Dicho esto, debemos continuar con la lógica de las palabras de nuestro Señor. Así como no hay competencia entre la ley y el amor, tampoco hay competencia entre el amor de Dios y el amor al prójimo. Allá is una verdadera prioridad. El amor al prójimo –lo que podríamos resumir bajo el título de enseñanza social católica, cuestiones de justicia, etc.– es incoherente sin el amor de Dios. Esta es la razón por la que el cristianismo progresista, al anteponer el segundo mandamiento al primero, sólo se convierte en una versión más estridente y moralista del progresismo secular. Pero el conservadurismo alternativo que a menudo provoca no es mucho mejor; No nos atrevemos a leer el pasaje de hoy del Éxodo sobre el extraño y la viuda, el préstamo y el préstamo, y actuar como si la religión bíblica pudiera reducirse a una combinación de ortodoxia y responsabilidad individual.
La ley del amor es personal, porque Dios es personal y nos hizo personas.

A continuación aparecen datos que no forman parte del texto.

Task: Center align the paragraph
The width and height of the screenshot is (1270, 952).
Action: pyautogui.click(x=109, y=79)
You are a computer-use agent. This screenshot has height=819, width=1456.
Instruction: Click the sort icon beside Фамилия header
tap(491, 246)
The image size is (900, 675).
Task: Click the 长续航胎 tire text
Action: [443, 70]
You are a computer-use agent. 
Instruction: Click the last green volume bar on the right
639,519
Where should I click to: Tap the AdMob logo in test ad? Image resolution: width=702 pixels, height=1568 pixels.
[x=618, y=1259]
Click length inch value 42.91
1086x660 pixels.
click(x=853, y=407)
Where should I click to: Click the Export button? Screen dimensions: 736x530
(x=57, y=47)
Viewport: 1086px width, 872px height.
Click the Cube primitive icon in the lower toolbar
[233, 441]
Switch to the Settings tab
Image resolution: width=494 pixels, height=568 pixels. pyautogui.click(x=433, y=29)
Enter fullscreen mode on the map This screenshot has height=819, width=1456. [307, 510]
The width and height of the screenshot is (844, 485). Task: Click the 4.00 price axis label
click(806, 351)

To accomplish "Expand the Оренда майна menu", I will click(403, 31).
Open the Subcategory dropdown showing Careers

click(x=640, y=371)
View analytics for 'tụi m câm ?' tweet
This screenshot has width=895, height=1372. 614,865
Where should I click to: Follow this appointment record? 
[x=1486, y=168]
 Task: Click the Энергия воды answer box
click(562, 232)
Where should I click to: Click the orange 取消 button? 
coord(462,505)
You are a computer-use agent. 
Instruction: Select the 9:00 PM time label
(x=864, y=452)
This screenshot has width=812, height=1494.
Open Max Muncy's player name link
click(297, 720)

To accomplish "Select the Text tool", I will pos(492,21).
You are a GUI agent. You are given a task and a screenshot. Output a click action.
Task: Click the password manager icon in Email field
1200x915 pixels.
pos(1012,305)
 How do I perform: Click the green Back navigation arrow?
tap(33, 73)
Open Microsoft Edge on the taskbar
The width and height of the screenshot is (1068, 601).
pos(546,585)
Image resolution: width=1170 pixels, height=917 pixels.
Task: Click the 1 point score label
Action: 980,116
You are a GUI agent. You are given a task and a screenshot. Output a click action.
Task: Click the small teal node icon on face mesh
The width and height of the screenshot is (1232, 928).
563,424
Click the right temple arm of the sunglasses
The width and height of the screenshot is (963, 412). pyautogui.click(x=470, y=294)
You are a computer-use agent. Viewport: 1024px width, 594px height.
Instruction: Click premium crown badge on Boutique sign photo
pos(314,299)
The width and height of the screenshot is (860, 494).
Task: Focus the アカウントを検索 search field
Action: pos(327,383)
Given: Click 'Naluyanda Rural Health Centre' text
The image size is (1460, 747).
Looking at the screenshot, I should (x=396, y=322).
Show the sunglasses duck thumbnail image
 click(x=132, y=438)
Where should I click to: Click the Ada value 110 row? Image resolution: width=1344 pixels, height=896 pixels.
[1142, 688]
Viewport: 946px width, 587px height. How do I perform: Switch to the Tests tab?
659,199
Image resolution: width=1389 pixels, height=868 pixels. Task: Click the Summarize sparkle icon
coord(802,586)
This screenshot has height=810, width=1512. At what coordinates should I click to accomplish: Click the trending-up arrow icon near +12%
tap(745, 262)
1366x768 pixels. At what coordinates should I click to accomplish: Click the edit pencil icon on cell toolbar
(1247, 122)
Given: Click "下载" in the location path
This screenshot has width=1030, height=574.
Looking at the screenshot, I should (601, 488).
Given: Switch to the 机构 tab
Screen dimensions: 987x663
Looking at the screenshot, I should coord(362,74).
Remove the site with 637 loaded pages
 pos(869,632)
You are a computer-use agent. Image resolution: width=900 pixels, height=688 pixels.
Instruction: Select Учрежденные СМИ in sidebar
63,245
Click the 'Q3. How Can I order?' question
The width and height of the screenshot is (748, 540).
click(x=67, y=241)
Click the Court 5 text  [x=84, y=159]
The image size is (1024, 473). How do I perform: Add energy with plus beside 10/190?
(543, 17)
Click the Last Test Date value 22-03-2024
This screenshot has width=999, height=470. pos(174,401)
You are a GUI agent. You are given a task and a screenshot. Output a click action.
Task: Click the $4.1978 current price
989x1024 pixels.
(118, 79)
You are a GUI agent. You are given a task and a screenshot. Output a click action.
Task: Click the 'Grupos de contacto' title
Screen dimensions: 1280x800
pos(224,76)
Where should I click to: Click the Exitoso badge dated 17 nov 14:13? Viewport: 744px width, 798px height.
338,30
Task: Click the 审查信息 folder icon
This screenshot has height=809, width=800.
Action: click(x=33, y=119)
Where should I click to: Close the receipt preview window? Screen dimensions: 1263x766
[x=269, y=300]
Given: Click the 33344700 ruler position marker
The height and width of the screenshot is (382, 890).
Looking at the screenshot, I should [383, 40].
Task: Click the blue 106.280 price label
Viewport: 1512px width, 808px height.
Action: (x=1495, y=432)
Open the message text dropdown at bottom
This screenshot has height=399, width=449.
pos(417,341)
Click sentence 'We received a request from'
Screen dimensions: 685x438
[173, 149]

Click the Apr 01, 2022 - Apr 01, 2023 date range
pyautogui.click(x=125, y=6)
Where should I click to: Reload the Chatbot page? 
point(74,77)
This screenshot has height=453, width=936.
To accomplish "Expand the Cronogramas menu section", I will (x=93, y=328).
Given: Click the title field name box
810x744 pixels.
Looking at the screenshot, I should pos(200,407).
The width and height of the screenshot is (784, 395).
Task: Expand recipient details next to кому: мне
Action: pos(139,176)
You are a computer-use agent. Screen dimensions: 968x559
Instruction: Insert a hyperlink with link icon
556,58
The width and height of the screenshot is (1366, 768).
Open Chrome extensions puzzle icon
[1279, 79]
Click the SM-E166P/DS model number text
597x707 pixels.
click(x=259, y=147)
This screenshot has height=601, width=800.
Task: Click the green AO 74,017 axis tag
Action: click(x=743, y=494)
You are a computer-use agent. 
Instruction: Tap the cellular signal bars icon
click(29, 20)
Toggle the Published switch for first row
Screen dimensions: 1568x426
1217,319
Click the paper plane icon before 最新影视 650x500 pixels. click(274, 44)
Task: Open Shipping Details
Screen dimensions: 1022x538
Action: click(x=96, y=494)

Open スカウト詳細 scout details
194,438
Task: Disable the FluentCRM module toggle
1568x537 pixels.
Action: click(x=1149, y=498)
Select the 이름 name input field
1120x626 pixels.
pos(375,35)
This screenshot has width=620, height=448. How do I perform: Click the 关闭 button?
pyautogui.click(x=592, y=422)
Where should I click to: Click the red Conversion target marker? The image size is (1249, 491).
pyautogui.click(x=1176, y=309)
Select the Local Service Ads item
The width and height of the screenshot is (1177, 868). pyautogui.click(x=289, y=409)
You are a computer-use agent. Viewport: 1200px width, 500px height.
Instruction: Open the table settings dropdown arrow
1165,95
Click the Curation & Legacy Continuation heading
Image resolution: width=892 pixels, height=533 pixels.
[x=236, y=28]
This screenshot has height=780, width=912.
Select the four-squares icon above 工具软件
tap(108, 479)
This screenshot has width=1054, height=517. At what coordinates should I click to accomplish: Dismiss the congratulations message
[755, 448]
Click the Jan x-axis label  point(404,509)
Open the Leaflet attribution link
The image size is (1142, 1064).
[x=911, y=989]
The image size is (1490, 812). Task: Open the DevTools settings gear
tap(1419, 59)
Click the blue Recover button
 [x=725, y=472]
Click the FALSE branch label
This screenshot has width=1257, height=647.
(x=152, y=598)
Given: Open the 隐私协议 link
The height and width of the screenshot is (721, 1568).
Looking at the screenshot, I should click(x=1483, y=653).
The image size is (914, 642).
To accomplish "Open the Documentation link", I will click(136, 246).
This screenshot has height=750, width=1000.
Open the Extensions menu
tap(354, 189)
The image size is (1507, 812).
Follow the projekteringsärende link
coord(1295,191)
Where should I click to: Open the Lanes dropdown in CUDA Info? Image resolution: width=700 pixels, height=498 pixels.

No es ni un sentimiento primario ni un asentimiento intelectual abstracto; es encuentro. No es de extrañar que tanto la ley como los profetas (tanto sus exigencias intelectuales como morales) se unan en su preocupación por la adoración. El amor a Dios y al prójimo —la “ley del evangelio”— fluye igualmente desde y con el sacramento de la caridad, la santísima Eucaristía, donde encontramos más directamente a Jesús en este “valle de lágrimas”. ¿Cómo podemos conocernos a nosotros mismos y a los demás hasta que lo conozcamos a él? ¿Cómo podemos saber amarlo si no pasamos tiempo con él en el lugar donde ha prometido estar?
Vayamos entonces al Calvario, al altar, al sagrado corazón que late de amor por nosotros. Allí podremos saber lo que significa ser amado. Allí podremos tomar sobre nosotros el “dulce yugo” de la ley de Cristo, que es nada más y nada menos que la caridad del Dios trino.